The Numbers Don't Lie
And even now, the 5.x series attempts to address all technical debt simultaneously: removing the Ember.Object dependency, adding TypeScript, migrating to Vite builds, introducing new primitives. Each of these is defensible in isolation, but taken together they mean the high-level API that made Ember Data valuable is gone. What remains is a collection of building blocks where a useful tool used to be. You're no longer adopting a data layer; you're assembling one from parts, with documentation that assumes you already understand the architecture you're trying to learn.
The community response is telling. Here are the weekly npm download stats as of January 2026:
| Version | Weekly Downloads | Notes |
|---|---|---|
| 4.6.6 | 11,845 | Last version before model-fragments broke |
| 4.12.8 | 10,012 | LTS 4.12 |
| 3.28.13 | 4,453 | LTS 3.28 |
| 5.3.13 | 2,934 | Current LTS |
| 5.8.1 | 1,053 | Latest stable |
The most downloaded versions are 4.6.6 and 4.12.8, not the latest 5.x releases. Notably, 4.6.6 is the version just before the fatal model-fragments breaking change, suggesting many teams stopped upgrading at exactly that wall. The current LTS (5.3.13) gets fewer downloads than a 3.x release from years ago. Combined, 3.x and 4.x downloads (64,000+) still significantly outpace 5.x adoption (~20,000). This isn't because older versions are perfect; it's because teams have exhausted their appetite for migration, and because the path forward is not a path at all. It's a rewrite.
Where This Leaves Us
The original value proposition of Ember Data was tight integration with Rails conventions, developer happiness, sensible defaults, and a framework that got out of your way. Over the years, that value was systematically abandoned in pursuit of abstraction. Each pivot promised flexibility but delivered complexity. The WarpDrive rebrand, the React/Vue/Svelte packages, the custom test runners: none of this serves the Rails developers who made Ember Data successful in the first place.
I want to be clear: open source is often thankless, volunteer work. People pour their limited time into projects because they believe in them. I'm not writing this to condemn individuals who have faced genuinely difficult technical problems. But the structure matters. The ever-shifting vision made it nearly impossible for the community to contribute meaningfully. Much of the critical development happened behind closed doors, in corporate contexts the community couldn't participate in. When architectural decisions are made in private and the community only sees the downstream breakage, there's no opportunity for course correction.

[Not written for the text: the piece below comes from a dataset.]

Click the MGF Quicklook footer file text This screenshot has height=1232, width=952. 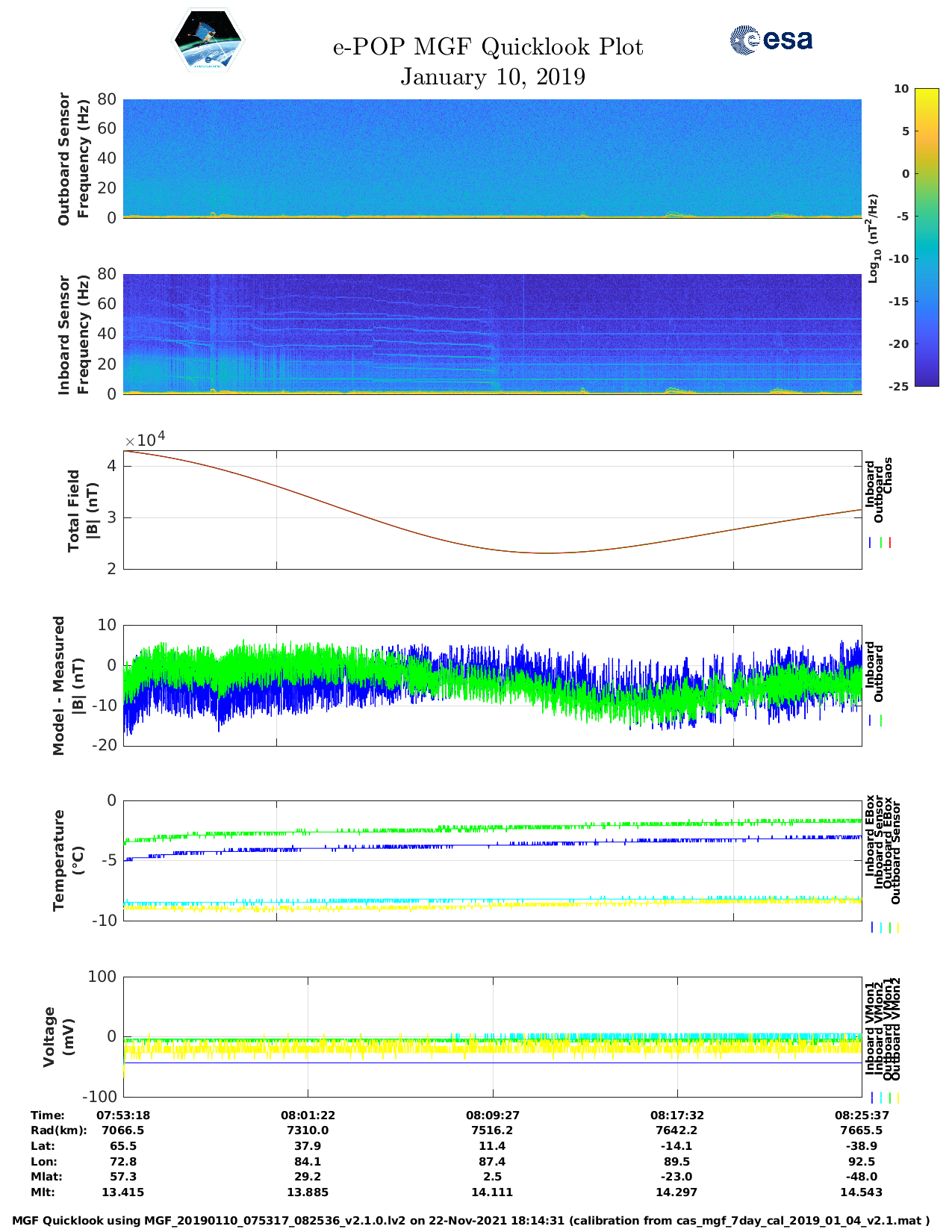click(471, 1221)
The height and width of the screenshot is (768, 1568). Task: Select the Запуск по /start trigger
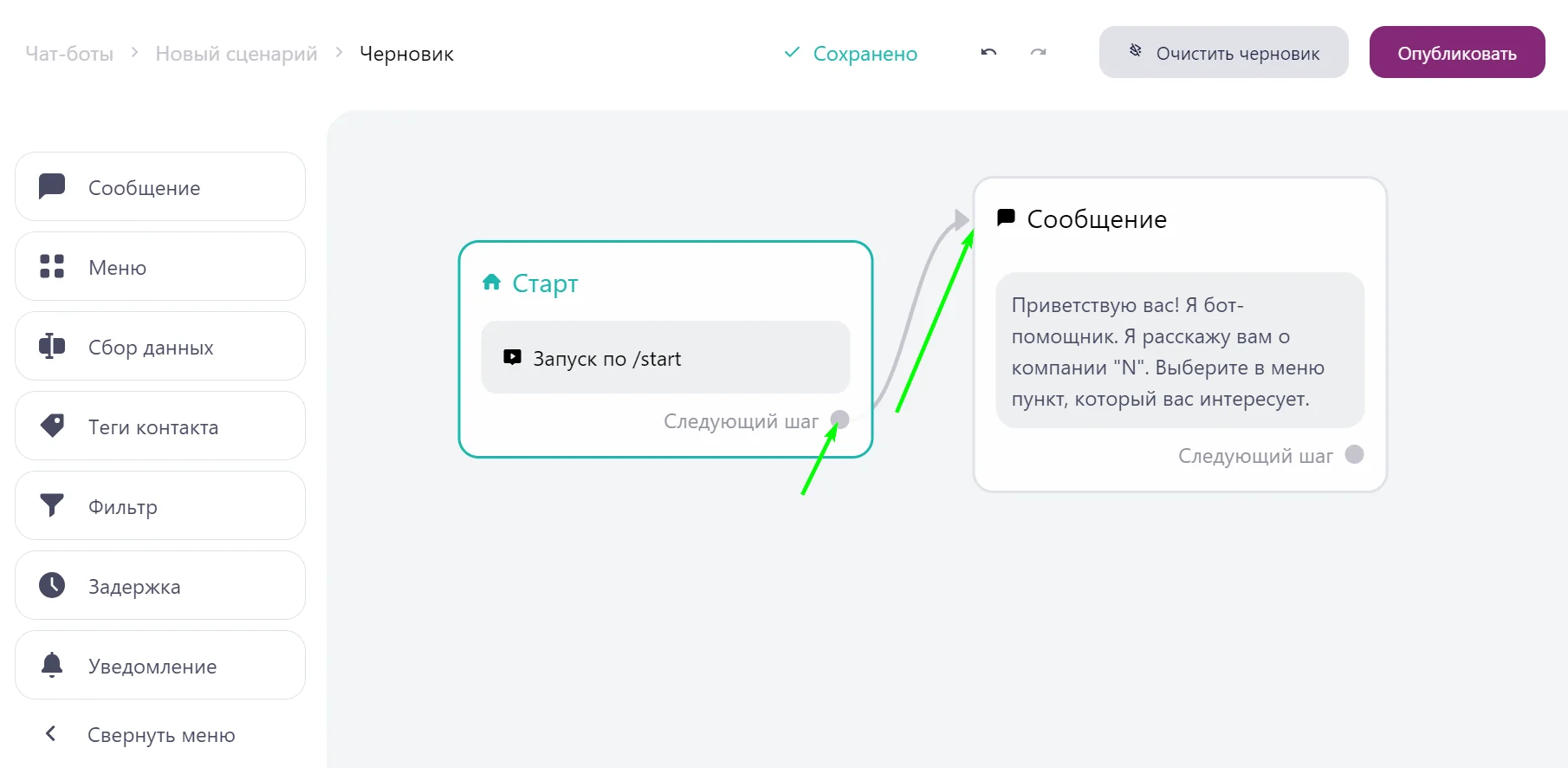point(665,358)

If you're building a new application and considering Ember Data, I find it very hard to recommend. The pattern is too clear: corporate sponsors come and go, architectural visions shift, and there is never a stable upgrade path. You're not adopting a library; you're signing up for a series of rewrites with no end in sight.
If you're maintaining an existing Ember Data application, you have my sympathy. The choice between another migration and staying on an aging version is not a good one.

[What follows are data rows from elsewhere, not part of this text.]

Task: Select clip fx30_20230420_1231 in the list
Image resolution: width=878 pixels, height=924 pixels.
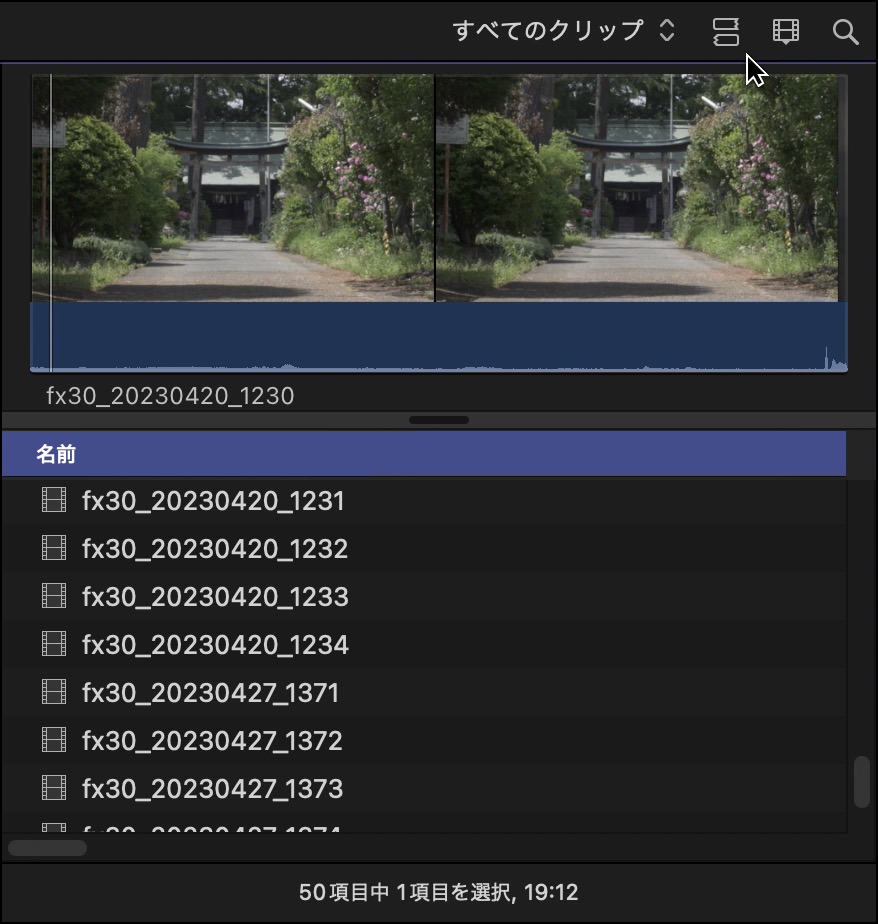Action: pos(424,500)
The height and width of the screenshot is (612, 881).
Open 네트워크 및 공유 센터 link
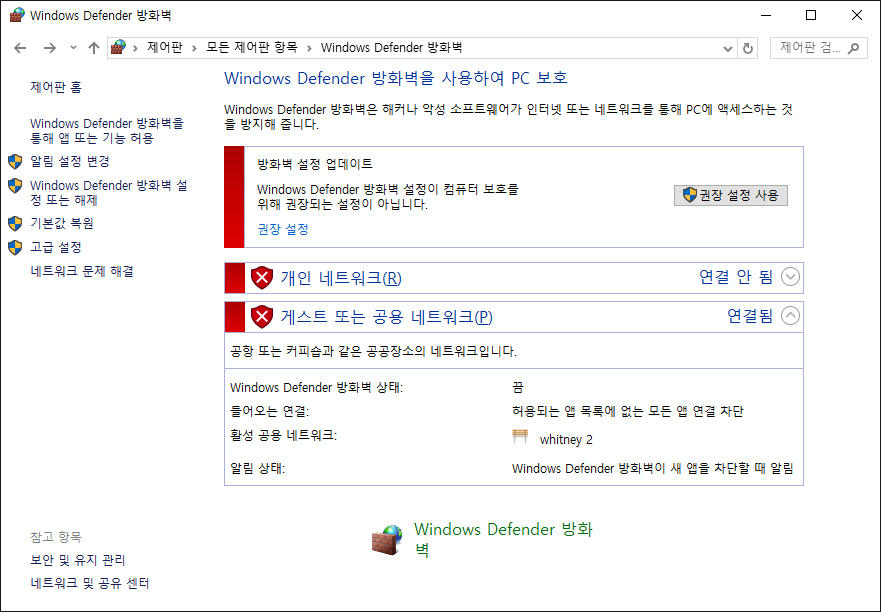pos(90,583)
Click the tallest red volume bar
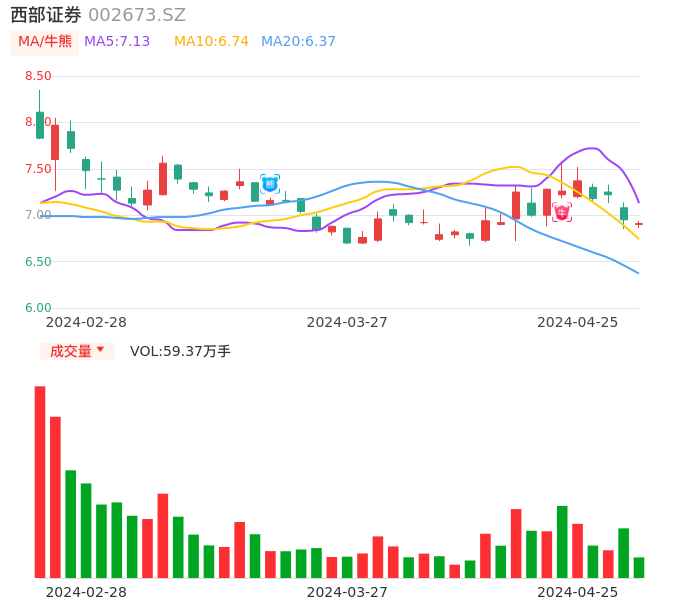This screenshot has height=606, width=686. click(40, 482)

And if you're leading an open source project: your users are not abstract. They're people with limited time, trying to ship software. Every architectural pivot has a human cost. Upgrade paths are not optional. If there's no clear migration between major versions, you're not maintaining a library, you're publishing a series of unrelated projects that happen to share a name.
The code we write is only as good as the trust it earns, and trust, once broken repeatedly, is very hard to rebuild.